The White House requested about $150 million for Yucca Mountain in fiscal 2018, which began on Oct. 1, and about $170 million for 2019. The Department of Energy (DOE) would get most of that money in both years: $120 million. The funding would help the agency prepare to resume its application to license Yucca as a permanent waste repository with the Nuclear Regulatory Commission (NRC).
The NRC will conduct the quasi-legal Yucca license adjudication that is sure to include years of arguments against the project, led by Nevada officials who oppose importing tens of thousands of tons of spent nuclear reactor fuel and high-level radioactive waste from other states. The White House requested $30 million in Yucca funding for the NRC in 2018, and raised the ask to almost $50 million for 2019.

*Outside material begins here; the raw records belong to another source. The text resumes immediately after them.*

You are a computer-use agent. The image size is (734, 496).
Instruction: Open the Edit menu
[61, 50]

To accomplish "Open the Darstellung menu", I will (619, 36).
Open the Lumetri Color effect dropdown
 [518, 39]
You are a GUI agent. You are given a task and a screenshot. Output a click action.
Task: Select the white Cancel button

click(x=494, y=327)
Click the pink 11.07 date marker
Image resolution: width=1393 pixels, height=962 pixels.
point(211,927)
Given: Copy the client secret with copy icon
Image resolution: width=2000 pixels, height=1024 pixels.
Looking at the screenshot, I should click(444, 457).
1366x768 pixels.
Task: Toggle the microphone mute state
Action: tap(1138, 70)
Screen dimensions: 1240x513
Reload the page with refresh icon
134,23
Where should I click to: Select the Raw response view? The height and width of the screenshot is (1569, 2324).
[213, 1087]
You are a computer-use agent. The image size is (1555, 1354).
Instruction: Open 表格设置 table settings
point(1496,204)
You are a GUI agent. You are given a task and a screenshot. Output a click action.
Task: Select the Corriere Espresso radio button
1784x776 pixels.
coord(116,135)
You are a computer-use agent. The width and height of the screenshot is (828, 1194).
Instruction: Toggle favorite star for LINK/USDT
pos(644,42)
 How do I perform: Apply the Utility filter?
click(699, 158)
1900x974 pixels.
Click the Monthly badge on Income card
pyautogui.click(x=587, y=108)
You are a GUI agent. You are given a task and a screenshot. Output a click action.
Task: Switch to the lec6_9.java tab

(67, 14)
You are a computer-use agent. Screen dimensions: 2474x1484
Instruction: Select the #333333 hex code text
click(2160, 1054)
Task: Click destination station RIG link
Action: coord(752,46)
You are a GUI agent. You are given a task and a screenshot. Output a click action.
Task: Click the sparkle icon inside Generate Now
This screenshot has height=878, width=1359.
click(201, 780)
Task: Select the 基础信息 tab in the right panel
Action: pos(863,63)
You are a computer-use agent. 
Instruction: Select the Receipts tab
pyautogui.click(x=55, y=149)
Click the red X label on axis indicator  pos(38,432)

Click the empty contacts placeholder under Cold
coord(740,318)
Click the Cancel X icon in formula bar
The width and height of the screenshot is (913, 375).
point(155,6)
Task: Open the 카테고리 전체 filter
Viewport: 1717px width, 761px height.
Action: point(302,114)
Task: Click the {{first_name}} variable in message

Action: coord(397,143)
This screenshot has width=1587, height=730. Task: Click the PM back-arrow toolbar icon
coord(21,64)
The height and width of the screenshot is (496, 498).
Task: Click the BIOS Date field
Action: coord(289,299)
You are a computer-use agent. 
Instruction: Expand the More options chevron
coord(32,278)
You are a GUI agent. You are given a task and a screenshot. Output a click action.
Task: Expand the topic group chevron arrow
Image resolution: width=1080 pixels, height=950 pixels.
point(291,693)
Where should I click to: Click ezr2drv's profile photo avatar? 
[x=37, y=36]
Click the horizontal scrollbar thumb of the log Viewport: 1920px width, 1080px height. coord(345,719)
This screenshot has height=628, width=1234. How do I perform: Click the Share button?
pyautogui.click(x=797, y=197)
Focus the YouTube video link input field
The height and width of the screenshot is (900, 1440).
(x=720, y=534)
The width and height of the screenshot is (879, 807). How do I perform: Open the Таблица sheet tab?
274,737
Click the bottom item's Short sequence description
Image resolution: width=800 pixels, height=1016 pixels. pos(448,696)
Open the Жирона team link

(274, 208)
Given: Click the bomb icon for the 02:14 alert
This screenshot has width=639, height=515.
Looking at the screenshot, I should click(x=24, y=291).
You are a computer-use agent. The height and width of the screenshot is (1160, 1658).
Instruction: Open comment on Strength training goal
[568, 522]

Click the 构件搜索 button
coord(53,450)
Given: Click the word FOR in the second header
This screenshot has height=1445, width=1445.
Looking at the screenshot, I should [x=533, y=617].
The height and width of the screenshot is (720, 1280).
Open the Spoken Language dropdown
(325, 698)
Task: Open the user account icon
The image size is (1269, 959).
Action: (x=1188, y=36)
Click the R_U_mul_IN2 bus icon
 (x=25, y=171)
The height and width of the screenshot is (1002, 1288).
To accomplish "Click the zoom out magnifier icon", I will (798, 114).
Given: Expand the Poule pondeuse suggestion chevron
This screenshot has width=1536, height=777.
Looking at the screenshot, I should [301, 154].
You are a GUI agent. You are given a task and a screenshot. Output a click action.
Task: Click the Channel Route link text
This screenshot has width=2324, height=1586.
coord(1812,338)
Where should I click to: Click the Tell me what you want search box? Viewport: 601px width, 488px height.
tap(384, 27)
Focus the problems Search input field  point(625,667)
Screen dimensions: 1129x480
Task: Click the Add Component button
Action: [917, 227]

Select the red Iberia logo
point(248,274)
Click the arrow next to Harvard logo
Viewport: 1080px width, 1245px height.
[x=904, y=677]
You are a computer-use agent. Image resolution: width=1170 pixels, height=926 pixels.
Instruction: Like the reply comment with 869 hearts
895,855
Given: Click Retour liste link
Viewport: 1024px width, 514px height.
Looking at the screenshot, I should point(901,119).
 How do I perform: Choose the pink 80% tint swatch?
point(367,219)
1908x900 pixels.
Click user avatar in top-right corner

The House approved all requested Yucca funding for 2018, while Senate appropriators provided no money for the project in their energy bill, which never got a floor vote. The series of short-term budgets that have kept the federal government running ahead of the anticipated omnibus also included nothing for Yucca Mountain.
Widely reported Capitol Hill gossip holds that Senate Majority Leader Mitch McConnell (R-Ky.) would not permit Yucca funding to come to a vote in the upper chamber while Sen. Dean Heller (R-Nev.) — who opposes the project — is up for re-election this year. A vote might put Heller in the politically difficult position of holding up the whole federal budget to stop Yucca.
The lack of action on Yucca is “political more than it’s anything else,” Simpson said here Thursday. “So, you know: I think during the ‘019 budget, it’ll either be resolved or it won’t.”
Meanwhile, new budget documents released this week show DOE is sticking to the plan it made last year to centralize management of its Yucca efforts in a new Yucca Mountain and Interim Storage program. The program would be helmed by 83 people in Washington and Las Vegas, with the Washington office accounting for just over half the program’s payroll, according to DOE’s budget justification for its Office of Nuclear Energy.
The $120 million DOE requested for the program would mostly be spent at agency sites across the country, with the 83 employees in Washington and Vegas handling legal issues and administration.
DOE sites that would get a piece of Yucca funding in 2019 are:
- Nevada Field Office, just over $40 million.
- Sandia National Laboratories, about $35.5 million.
- Washington Headquarters, about $35 million.
- Idaho Operations Office, about $3 million.
- Oak Ridge National Laboratory, just over $1 million.
- Savannah River Operations Office, roughly $1 million.
- Pacific Northwest National Laboratory, $910,000.
- Los Alamos National Laboratory, $840,000.
- Lawrence Berkeley National Laboratory, $840,000.
- Argonne National Laboratory, $800,000.
- Idaho National Laboratory, $10,000.
The Energy Department first proposed the Yucca Mountain and Interim Storage program in its 2018 budget request, after the Donald Trump administration reversed the Barack Obama administration’s decision to halt the Yucca licensing process. As in the 2018 request, the program would be mostly about Yucca, which would get $110 million of the $120 million requested for nuclear waste storage overall.
For more than 30 years, DOE has been trying to consolidate what is now more than 75,000 metric tons of spent nuclear fuel from U.S. nuclear power plants. The department is required to build and operate a permanent repository under the 1982 Nuclear Waste Policy Act.